Bit of a personal post today guys. I’m feeling SO down at the moment.
I love blogging. I love everything about the whole process and I literally enjoy it more than anything! But I’m really struggling with confidence in myself and jealousy of the big bloggers. I’m proud of my blog and my social media accounts but I’m finding it so hard to not compare myself to other people. Anyone else do this?
Like, why am I such a perfectionist? I take my photos in my garden with a self-timer on my camera. I have no photographer and no pretty London street to take my photos in – and if I had the choice and the resources to do this I seriously would. I look at the top bloggers and how perfect their photos are and I can’t help but wish my photos were as amazing as that.
Being a relatively new blogger is so hard because trying to get noticed is just impossible. Like, contacting brands to collaborate with and most of them don’t reply because your not a girl with 100,000 followers and haven’t worked with Missguided yet. That constant rejection can’t help but leave me feeling a bit down in confidence, like I’m questioning myself ‘is my blog good enough?’.
Twitter as well is a big thing for bloggers. I created a twitter for my blog earlier this week, and because you’ve got less than 100 followers people assume your a low key blogger and don’t bother to look at your page or give you a lil’ follow. I’m really struggling with people taking me seriously and it’s such a blow! It’s a bit like, unless your Sarah Ashcroft or Lily Melrose then we don’t want to work with you or look at your blog.

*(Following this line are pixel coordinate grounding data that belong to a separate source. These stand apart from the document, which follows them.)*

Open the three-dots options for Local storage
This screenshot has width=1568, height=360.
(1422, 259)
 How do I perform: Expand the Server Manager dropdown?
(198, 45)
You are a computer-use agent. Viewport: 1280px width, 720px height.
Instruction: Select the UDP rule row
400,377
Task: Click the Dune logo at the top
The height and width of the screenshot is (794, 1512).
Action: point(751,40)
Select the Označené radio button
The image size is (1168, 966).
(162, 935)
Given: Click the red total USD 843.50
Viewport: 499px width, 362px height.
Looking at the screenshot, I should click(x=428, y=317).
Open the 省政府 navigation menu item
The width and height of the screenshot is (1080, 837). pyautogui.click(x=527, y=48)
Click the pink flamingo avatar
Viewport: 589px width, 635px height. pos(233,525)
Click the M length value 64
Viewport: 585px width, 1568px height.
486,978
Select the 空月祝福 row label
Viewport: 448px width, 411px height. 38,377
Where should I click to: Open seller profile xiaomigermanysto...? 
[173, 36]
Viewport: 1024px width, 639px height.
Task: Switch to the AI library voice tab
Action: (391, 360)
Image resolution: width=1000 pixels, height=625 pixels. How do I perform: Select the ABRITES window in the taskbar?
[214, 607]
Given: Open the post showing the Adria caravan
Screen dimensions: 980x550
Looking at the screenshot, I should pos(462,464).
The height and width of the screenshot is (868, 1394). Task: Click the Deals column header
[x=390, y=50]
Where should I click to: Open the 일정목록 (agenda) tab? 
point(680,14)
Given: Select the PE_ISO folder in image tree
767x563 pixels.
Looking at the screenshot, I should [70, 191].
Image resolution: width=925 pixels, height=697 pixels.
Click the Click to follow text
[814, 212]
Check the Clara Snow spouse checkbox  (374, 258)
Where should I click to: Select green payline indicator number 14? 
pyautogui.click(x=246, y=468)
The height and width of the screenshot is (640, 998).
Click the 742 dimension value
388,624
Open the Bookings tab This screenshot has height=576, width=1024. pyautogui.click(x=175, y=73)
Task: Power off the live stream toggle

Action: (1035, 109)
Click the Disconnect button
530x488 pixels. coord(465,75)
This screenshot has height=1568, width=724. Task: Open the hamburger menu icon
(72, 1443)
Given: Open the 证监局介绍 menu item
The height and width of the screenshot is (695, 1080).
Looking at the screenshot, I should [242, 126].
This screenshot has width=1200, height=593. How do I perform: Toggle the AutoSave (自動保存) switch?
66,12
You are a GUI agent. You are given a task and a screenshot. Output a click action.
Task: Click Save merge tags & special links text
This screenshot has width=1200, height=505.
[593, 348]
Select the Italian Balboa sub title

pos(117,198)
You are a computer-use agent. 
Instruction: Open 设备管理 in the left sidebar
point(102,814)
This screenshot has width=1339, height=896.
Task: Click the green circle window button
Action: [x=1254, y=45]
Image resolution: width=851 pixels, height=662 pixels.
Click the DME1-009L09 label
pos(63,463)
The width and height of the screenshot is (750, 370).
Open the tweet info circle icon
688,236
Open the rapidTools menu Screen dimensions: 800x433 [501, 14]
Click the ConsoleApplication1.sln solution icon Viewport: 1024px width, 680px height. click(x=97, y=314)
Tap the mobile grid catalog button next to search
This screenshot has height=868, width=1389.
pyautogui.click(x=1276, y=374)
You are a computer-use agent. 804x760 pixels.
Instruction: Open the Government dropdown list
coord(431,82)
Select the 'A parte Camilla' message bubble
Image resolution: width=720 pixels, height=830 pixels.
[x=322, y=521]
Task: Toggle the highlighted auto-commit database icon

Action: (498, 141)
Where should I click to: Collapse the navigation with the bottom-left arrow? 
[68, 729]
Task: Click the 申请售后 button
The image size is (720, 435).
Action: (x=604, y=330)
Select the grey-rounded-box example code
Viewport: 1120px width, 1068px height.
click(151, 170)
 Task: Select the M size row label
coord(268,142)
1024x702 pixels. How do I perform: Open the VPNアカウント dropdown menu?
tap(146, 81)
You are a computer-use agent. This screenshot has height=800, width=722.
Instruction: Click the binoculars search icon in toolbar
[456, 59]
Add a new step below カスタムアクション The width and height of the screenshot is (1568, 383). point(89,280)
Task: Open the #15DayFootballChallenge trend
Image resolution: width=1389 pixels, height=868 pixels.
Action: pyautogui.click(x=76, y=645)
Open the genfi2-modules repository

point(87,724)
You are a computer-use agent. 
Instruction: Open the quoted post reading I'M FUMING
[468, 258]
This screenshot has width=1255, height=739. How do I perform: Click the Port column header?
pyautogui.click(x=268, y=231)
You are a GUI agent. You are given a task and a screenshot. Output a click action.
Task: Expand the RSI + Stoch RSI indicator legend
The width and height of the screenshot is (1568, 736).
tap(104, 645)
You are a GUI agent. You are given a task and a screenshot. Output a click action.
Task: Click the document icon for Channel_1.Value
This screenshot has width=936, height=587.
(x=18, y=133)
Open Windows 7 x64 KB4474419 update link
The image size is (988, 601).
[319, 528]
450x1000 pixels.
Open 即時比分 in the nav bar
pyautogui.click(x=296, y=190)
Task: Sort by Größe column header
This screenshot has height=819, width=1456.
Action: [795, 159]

Instagram has to come in somewhere too – it’s all about showing the things that are happening in your life and basically it’s just the good things. I look at bloggers going out for lunch and people modelling in London or even over in America and I can’t help think my life is really dull because I’m full of illness and so can’t really do much. Instagram doesn’t show people’s lives, only the fun things they want to show.
I feel like I’m being quite strong and weird but I’m just being honest! Followers aren’t everything too, everyone knows it’s about the content, but lets face it – the more you have the more likely you are to be given opportunities.
Some positives come out of this for me however – any brands who actually are willing to work with me I am SO appreciative of and I spend loads of time thinking of how I can style their things or write about them in the best way I can. I like to think I cherish the little things and am grateful for the opportunities I am given.
Anyone else feeling the envy? Let me know your thoughts in the comments – I’d love to hear what others think about this sort of thing!